- BRANO DI LETTURA:
Teresio Olivelli, il martirio della ribellione, Agostino Pietrasanta

Il quotidiano che si qualifica di ispirazione cattolica, in data 18 giugno scorso, riporta notizia della promulgazione dei decreti per la beatificazione di Teresio Olivelli. Papa Francesco ne ha riconosciuto la qualifica di martire “in odium fidei, in odio alla fede”. In effetti Olivelli fu assassinato nel lager di Hersbruk in Baviera, dopo una lunga permanenza a Flossemburg: non sopravvisse a ripetute e brutali percosse ricevute dalle SS e dai sorveglianti del campo, perché aveva assistito e soccorso un compagno in agonia.

- ENUNCIATO DEL PROBLEMA:
Ritrascrivi senza modifiche il passo del brano su Teresio Olivelli che comincia con le parole "Teresio Olivelli, il" e si chiude dopo "compagno in agonia.".

- DATI ARCHIVIATI:
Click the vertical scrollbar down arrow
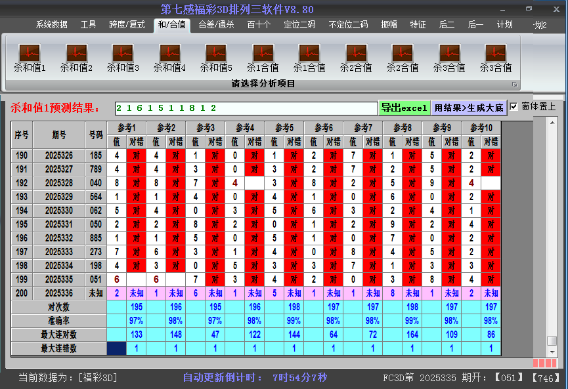 pyautogui.click(x=552, y=351)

- SOLUZIONE DELL'ESERCIZIO:
Teresio Olivelli, il martirio della ribellione, Agostino Pietrasanta

Il quotidiano che si qualifica di ispirazione cattolica, in data 18 giugno scorso, riporta notizia della promulgazione dei decreti per la beatificazione di Teresio Olivelli. Papa Francesco ne ha riconosciuto la qualifica di martire “in odium fidei, in odio alla fede”. In effetti Olivelli fu assassinato nel lager di Hersbruk in Baviera, dopo una lunga permanenza a Flossemburg: non sopravvisse a ripetute e brutali percosse ricevute dalle SS e dai sorveglianti del campo, perché aveva assistito e soccorso un compagno in agonia.